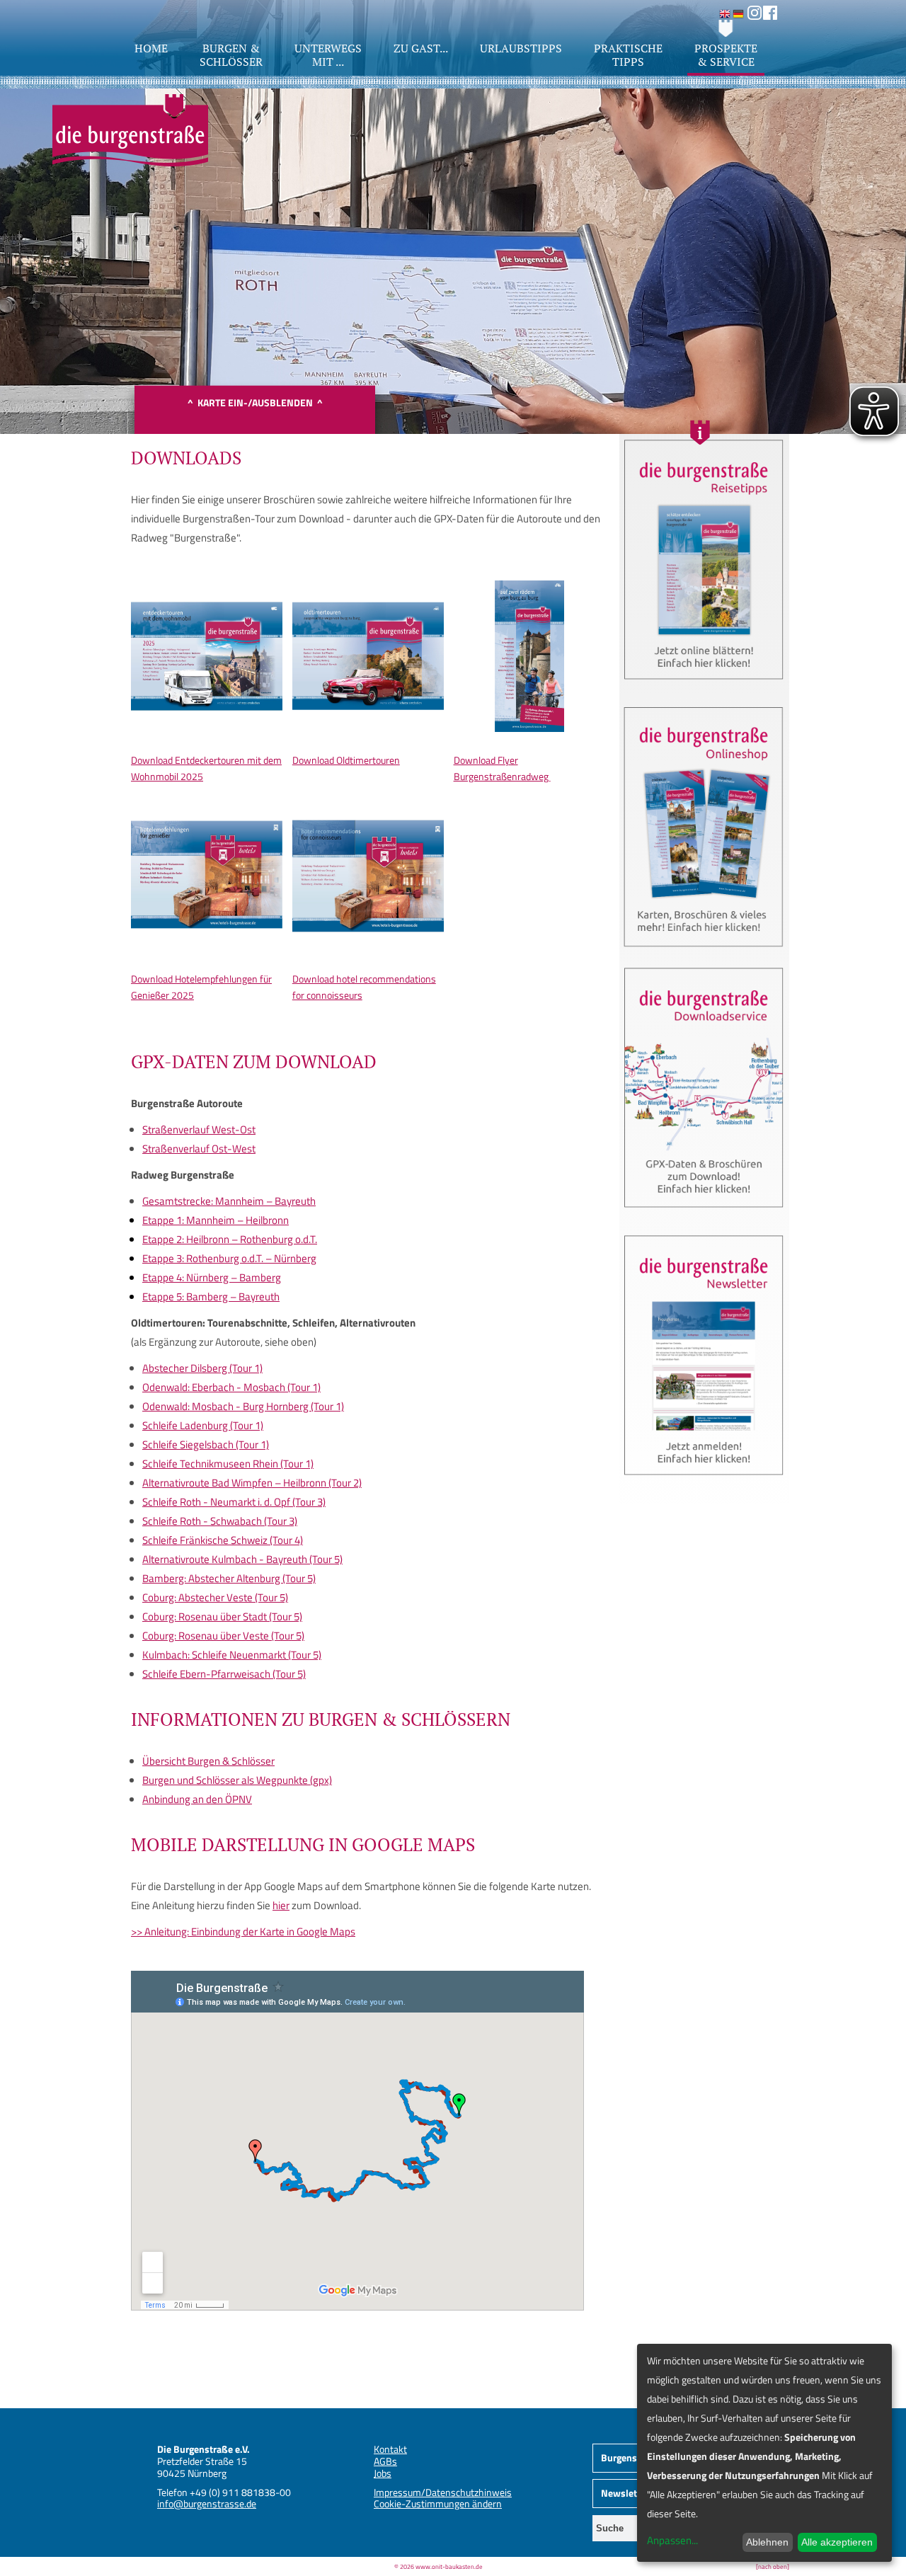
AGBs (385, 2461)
- - - - -
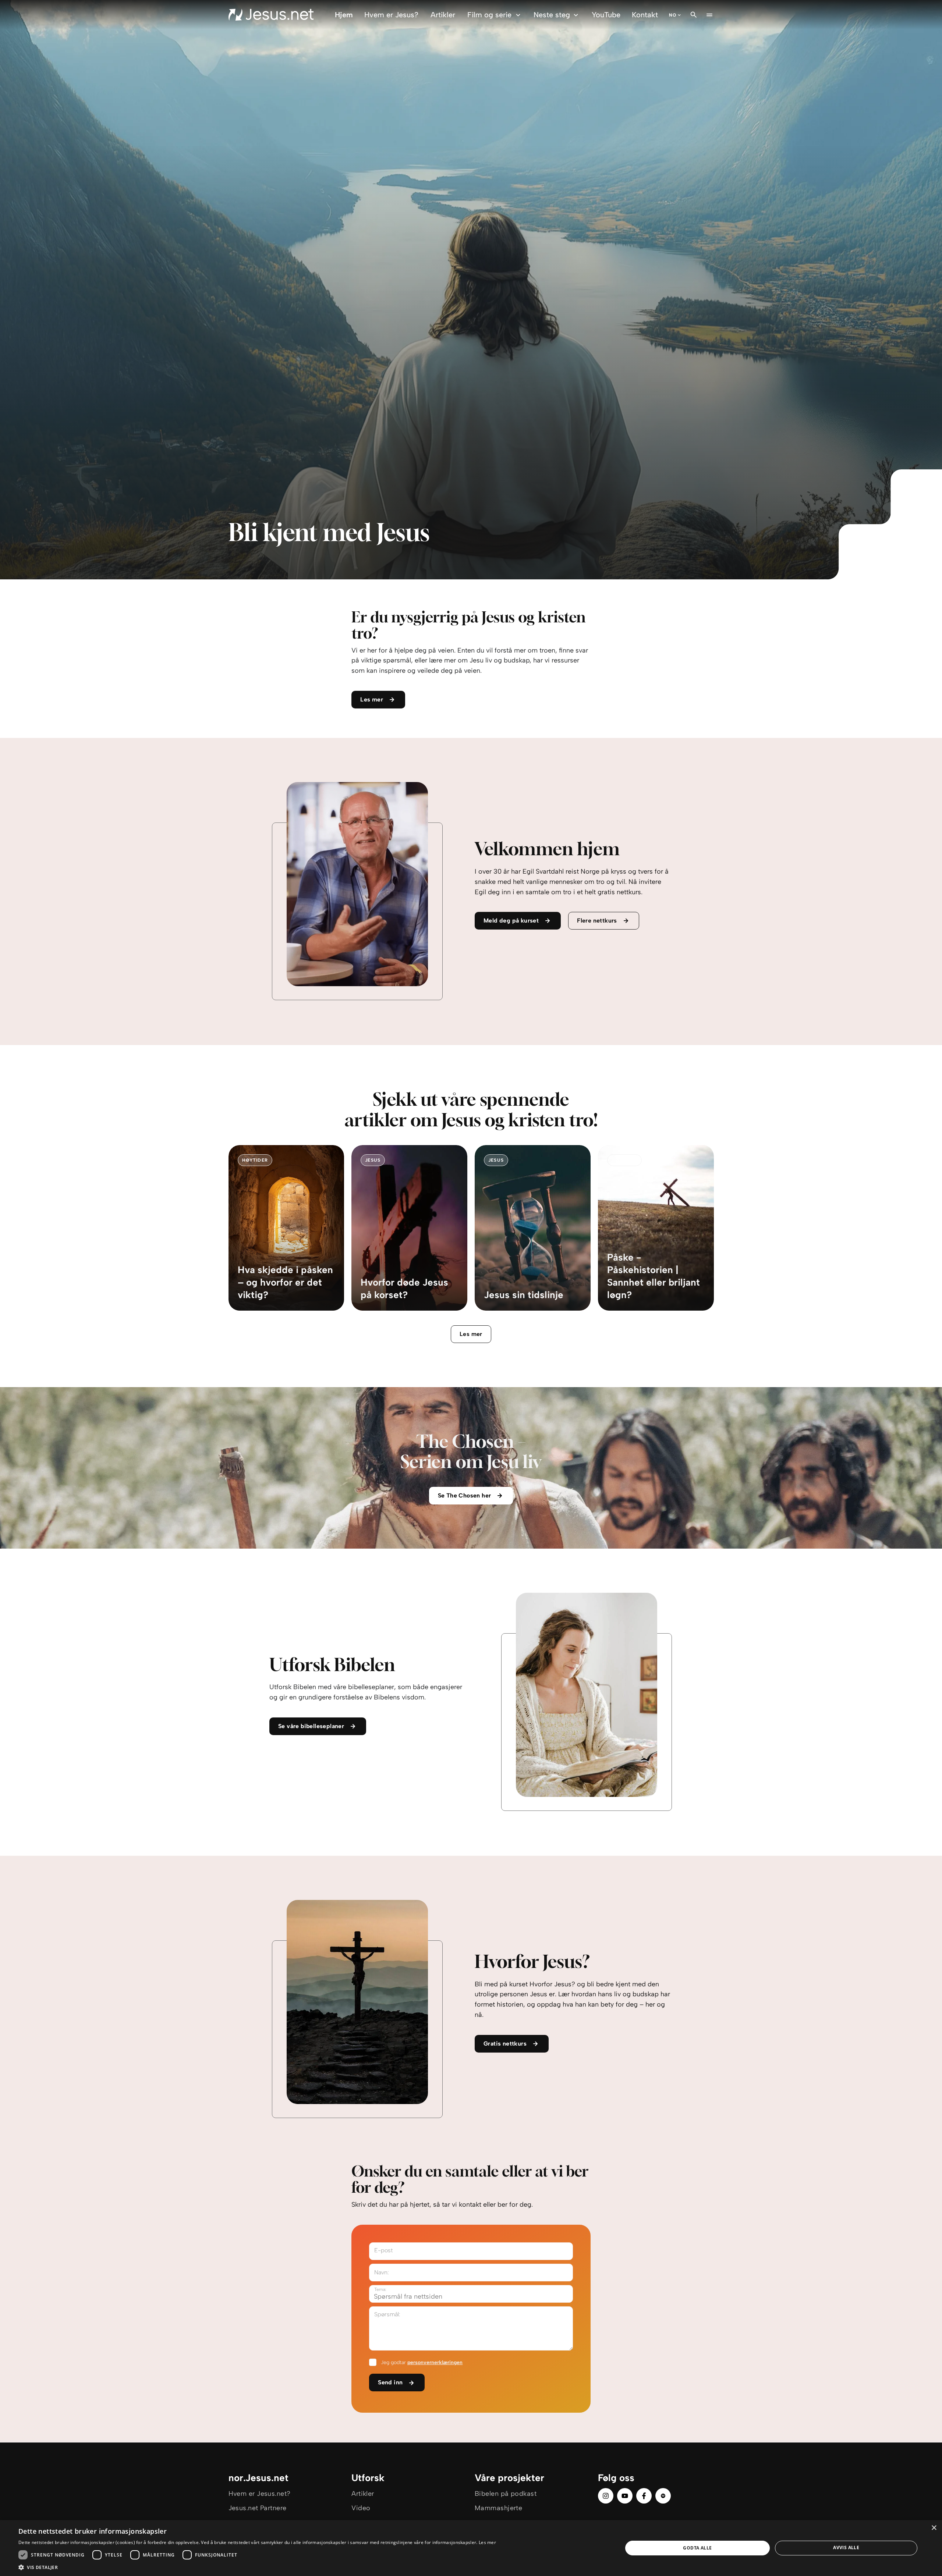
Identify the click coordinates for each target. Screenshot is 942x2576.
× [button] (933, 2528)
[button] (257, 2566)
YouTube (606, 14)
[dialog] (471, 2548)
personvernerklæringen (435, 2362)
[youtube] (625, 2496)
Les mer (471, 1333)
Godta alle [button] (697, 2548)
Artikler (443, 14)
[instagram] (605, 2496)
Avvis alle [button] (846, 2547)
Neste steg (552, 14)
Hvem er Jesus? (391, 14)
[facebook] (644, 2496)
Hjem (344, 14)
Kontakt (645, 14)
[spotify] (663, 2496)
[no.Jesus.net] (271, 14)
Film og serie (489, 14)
- - - - -
→ **ASSIGNMENT**:
Beginning with the line above that contains "personvernerklæringen (435, 2362)", copy each line exactly up to and including the line that contains "Film og serie (489, 14)", and go no further.

→ **RESULT FOR THIS EXERCISE**:
personvernerklæringen (435, 2362)
[youtube] (625, 2496)
Les mer (471, 1333)
Godta alle [button] (697, 2548)
Artikler (443, 14)
[instagram] (605, 2496)
Avvis alle [button] (846, 2547)
Neste steg (552, 14)
Hvem er Jesus? (391, 14)
[facebook] (644, 2496)
Hjem (344, 14)
Kontakt (645, 14)
[spotify] (663, 2496)
[no.Jesus.net] (271, 14)
Film og serie (489, 14)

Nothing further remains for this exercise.